Rows on where targets appear:

_____

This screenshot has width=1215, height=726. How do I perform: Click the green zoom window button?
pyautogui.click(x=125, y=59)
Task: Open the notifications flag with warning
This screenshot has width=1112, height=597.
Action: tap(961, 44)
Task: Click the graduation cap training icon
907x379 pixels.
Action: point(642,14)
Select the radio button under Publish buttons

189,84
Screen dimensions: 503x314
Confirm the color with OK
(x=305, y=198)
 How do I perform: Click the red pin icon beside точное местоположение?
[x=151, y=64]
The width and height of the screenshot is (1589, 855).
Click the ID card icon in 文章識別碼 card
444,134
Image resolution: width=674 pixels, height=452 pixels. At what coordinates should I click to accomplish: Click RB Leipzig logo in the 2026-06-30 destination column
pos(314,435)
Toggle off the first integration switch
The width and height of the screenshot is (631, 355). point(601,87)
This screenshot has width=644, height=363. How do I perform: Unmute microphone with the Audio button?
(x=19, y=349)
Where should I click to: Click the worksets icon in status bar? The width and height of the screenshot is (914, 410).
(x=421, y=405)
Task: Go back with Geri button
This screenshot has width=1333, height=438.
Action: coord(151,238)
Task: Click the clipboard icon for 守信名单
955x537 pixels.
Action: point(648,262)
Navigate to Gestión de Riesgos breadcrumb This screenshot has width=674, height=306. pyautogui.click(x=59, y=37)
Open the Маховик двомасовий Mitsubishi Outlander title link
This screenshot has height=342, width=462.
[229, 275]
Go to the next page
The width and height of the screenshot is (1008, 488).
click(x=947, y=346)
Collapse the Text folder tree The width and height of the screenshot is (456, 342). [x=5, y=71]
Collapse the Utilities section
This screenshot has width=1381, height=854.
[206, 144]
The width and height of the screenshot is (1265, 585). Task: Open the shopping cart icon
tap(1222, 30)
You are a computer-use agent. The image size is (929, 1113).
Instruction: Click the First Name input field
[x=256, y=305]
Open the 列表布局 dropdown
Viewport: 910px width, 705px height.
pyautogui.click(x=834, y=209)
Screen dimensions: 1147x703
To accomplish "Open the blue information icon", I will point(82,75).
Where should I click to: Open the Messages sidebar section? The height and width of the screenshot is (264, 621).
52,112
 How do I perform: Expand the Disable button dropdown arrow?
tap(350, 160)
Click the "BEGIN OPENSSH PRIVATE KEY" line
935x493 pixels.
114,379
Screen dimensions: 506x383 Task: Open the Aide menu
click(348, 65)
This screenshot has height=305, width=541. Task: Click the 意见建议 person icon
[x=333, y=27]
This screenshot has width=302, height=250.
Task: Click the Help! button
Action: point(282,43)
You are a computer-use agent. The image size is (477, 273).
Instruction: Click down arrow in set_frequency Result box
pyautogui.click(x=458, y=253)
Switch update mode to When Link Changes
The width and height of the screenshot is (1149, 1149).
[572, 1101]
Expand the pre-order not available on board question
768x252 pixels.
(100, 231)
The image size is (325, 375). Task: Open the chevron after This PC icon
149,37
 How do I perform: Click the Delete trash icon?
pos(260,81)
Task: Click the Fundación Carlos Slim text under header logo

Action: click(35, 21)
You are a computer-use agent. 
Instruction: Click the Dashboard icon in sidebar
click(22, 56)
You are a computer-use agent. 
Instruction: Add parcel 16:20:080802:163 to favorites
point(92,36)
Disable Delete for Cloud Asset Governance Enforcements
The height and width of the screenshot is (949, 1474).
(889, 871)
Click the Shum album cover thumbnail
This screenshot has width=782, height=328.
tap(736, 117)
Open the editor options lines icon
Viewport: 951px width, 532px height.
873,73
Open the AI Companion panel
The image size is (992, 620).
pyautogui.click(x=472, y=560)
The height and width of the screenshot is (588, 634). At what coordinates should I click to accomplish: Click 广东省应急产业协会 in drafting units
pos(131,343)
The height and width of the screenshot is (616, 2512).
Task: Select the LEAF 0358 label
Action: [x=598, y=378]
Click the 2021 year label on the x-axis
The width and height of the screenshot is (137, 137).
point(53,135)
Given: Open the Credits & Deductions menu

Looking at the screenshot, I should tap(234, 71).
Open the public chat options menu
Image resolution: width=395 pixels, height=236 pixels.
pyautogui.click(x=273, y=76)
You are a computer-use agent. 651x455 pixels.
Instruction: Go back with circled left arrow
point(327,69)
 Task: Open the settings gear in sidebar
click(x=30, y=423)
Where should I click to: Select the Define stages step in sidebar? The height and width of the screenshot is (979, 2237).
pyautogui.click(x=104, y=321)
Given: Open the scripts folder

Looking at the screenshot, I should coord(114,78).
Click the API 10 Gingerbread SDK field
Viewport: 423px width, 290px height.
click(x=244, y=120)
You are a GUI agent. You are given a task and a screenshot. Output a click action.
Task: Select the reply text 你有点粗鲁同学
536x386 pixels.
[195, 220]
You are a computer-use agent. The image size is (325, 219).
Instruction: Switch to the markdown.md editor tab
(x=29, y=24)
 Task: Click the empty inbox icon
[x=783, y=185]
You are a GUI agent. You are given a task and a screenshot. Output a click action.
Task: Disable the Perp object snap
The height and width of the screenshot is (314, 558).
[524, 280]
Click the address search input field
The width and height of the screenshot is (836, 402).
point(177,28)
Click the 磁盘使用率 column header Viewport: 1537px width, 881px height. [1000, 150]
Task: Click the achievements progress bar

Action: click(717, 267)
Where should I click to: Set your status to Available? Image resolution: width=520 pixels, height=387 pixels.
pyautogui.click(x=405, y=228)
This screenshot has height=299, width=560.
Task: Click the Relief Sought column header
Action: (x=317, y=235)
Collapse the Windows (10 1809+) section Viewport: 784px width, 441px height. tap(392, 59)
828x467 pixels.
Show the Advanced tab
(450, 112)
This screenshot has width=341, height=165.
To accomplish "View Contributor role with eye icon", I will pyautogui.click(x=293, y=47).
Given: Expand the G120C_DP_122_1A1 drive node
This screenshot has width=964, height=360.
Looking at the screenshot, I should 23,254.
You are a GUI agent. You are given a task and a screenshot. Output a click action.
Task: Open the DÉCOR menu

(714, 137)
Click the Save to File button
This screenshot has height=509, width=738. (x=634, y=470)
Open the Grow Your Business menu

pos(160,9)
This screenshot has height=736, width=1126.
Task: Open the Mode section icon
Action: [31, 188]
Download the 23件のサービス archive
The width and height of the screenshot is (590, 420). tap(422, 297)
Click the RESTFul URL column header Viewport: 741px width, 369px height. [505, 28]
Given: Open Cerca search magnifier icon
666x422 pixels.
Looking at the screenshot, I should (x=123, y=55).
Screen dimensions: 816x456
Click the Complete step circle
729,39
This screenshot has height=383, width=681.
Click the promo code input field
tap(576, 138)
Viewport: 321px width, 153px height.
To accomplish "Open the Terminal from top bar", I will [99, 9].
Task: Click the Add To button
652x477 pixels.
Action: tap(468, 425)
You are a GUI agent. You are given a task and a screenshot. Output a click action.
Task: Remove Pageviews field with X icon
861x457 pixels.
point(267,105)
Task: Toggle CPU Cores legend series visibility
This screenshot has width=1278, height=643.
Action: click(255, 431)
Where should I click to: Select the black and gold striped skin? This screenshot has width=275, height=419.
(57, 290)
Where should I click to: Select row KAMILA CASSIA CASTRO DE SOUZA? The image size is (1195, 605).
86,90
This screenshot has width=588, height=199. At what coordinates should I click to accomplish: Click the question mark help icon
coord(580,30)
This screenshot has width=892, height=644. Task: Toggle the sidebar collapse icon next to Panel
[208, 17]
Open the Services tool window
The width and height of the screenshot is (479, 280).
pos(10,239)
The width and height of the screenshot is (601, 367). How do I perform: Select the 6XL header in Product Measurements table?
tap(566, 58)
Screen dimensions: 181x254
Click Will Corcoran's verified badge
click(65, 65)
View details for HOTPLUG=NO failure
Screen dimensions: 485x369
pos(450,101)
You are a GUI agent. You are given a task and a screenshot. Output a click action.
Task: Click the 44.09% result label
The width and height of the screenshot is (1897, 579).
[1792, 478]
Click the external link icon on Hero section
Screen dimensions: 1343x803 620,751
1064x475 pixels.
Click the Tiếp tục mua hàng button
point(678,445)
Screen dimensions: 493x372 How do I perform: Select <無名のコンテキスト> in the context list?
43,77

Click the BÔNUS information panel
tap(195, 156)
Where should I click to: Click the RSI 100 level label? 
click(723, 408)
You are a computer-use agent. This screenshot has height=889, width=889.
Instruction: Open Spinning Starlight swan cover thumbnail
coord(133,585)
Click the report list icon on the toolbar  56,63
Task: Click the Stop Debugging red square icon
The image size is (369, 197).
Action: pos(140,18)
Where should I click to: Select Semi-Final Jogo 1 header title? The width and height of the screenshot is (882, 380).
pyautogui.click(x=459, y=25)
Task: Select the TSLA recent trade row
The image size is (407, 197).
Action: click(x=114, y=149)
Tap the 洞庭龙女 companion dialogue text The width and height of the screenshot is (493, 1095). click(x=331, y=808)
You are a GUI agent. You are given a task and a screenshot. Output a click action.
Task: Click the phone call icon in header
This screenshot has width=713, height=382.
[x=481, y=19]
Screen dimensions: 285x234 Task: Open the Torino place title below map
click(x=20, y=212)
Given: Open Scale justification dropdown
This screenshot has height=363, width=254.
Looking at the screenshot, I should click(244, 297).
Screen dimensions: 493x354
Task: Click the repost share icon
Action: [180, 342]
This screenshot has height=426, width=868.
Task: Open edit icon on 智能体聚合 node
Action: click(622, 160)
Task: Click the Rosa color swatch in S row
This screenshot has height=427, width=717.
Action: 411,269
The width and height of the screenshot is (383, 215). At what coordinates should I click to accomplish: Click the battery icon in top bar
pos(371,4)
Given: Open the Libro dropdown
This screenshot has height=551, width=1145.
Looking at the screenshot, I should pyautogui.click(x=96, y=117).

_____

• **Written request**:
Could you copy out the lines of the listing above word for word, beginning at the line containing "Open the public chat options menu" and ending with the line containing "click(x=30, y=423)"?

• **Written solution**:
Open the public chat options menu
Image resolution: width=395 pixels, height=236 pixels.
pyautogui.click(x=273, y=76)
You are a computer-use agent. 651x455 pixels.
Instruction: Go back with circled left arrow
point(327,69)
 Task: Open the settings gear in sidebar
click(x=30, y=423)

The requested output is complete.